TritonVM · jan-ferdinand · Oct 23, 2023 · Aug 10, 2023 · Aug 10, 2023 · Aug 10, 2023
diff --git a/tips/tip-0008/tip-0008.md b/tips/tip-0008/tip-0008.md
@@ -0,0 +1,231 @@
+# TIP 0008: Continuations
+
+| TIP            | 0008                                               |
+|:---------------|:---------------------------------------------------|
+| authors:       | Alan Szepieniec                  |
+| title:         | Continuations                                      |
+| status:        | draft                                              |
+| created:       | 2023-08-10                                         |
+| issue tracker: | <https://github.com/TritonVM/triton-vm/pull/219>   |
+
+**Abstract.**
+This note describes an architectural change to Triton VM that enables splitting the algebraic execution trace into separately provable segments and linking the resulting proofs while authenticating the transmitted state.

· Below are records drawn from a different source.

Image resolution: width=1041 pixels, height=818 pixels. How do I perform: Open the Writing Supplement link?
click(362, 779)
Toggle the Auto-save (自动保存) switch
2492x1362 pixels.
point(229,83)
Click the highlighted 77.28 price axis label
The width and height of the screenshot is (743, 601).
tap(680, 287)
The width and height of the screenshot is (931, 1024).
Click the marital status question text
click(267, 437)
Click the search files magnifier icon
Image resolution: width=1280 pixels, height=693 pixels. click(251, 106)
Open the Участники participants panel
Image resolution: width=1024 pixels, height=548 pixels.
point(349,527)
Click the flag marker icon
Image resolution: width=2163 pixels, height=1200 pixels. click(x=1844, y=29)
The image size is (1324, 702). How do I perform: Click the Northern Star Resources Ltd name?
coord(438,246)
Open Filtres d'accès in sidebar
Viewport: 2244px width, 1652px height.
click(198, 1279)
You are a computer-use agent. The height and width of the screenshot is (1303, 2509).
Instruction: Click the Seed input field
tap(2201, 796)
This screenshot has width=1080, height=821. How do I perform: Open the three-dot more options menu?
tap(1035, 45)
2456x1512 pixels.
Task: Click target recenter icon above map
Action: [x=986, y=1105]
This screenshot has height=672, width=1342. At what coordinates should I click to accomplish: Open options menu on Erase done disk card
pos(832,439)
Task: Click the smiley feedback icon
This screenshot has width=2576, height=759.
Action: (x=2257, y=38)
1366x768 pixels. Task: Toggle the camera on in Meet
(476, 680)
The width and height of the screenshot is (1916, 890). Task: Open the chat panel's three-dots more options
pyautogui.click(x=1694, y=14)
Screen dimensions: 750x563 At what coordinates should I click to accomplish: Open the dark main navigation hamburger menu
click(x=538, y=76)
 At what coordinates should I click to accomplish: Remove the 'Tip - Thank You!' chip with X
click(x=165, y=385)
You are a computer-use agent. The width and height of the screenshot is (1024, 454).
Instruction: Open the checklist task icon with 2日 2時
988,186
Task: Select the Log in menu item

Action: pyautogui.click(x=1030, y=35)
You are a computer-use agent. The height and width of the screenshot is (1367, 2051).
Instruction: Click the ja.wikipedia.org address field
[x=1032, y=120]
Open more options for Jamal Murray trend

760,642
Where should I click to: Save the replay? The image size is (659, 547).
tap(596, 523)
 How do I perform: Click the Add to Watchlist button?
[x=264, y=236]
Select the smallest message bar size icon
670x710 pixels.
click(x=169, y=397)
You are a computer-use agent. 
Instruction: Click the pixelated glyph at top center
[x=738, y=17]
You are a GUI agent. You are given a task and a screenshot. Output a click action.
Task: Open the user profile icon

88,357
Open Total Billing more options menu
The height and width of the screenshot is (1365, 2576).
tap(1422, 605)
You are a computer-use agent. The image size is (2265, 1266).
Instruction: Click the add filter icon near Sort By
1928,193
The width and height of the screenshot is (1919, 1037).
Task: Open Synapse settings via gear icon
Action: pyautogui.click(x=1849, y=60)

As a result, you can parallelize the generation of proofs for long-running computations.
+
+## Introduction
+
+How do you parallelize the generation of a proof for a long-running computation? Easy, you split the execution trace into segments, prove the segments individually, and then merge the resulting proofs in a binary tree using recursion.
+
+Except, there is one missing piece in this description. How do you ensure that the state of the VM between two consecutive segments does not change?
+
+This note describes a way to commit to the state of the virtual machine in a way that enables linking two consecutive segment-proofs.
+
+At the heart of this technique lies the representation of memory as a pair of polynomials, $K(X)$ and $V(X)$. $K(X)$ is the smallest-degree polynomial that evaluates to zero in all addresses. $V(X)$ is the lowest-degree interpolant that takes the memory's value in those points.
+
+## Construction
+
+### Proof Types
+
+Depending on the nature of the segment in question, the proof type is one of:
+ - Standalone: no segmentation at all;
+ - ReceiveState: the segment is followed by another but has no predecessor;
+ - SendState: the segment follows after another but is the last one in a sequence;
+ - ReceiveAndSend: the segment is sandwiched between two others.
+
+### The State
+
+The state of the VM is fully determined by a bunch of things divisible into three categories:
+
+ - (a) the program,
+ - (b) the instruction pointer, which lives in a register,
+ - (b) the top 16 elements of the operational stack, which live in registers,
+ - (b) the 16 sponge state elements
+ - (c) the number of elements that have been read from standard input, (the input itself is part of the claim)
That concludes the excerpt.